'''

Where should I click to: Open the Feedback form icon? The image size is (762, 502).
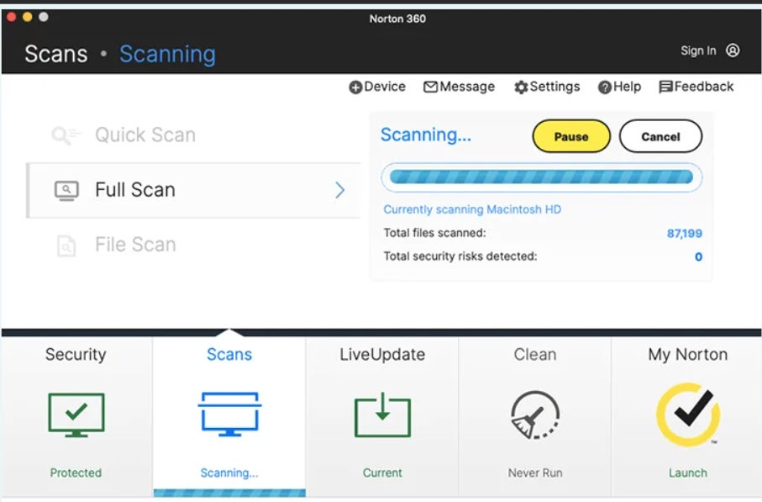(x=665, y=87)
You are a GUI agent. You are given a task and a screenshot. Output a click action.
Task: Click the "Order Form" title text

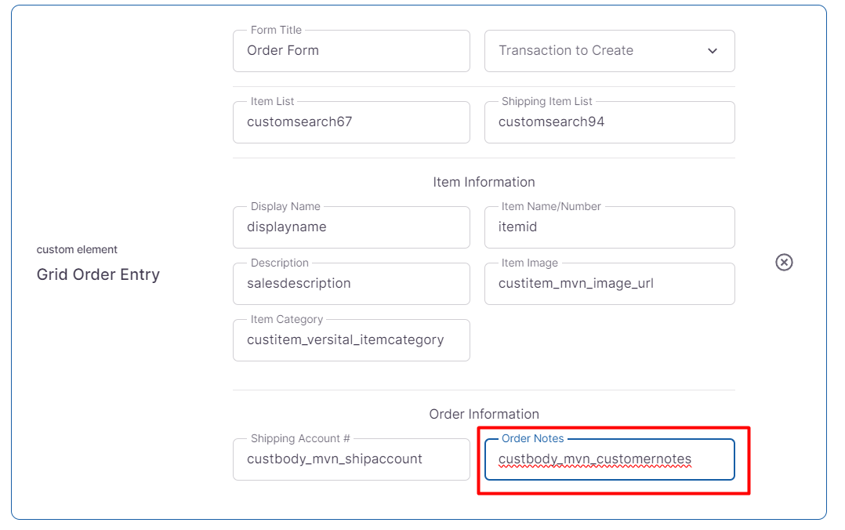[283, 51]
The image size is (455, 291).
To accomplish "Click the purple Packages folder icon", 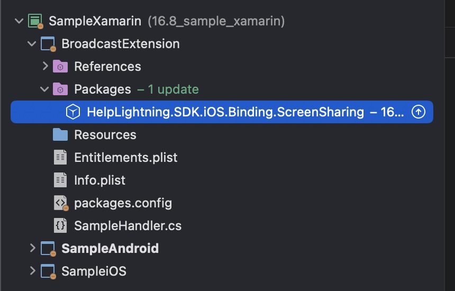I will [60, 89].
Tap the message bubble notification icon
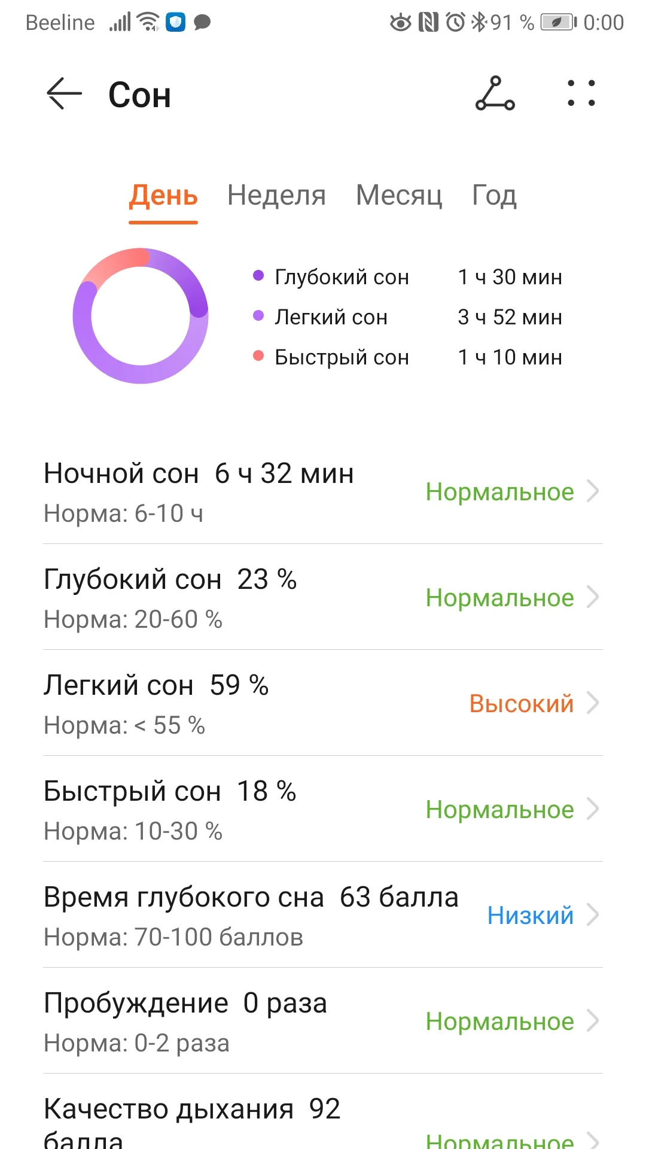Screen dimensions: 646x1149 click(202, 23)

'''

| WHAT YOU ARE ASKED TO DO |
Lines from the start of the material through the line containing "The image size is (455, 291)." are to be restated word for word; no picture may be included.

| RESPONSE BOX |
Where should I click to: Open the Feedback form icon? The image size is (762, 502).
(x=665, y=87)
You are a GUI agent. You are given a task and a screenshot. Output a click action.
Task: Click the "Order Form" title text

[283, 51]
The image size is (455, 291).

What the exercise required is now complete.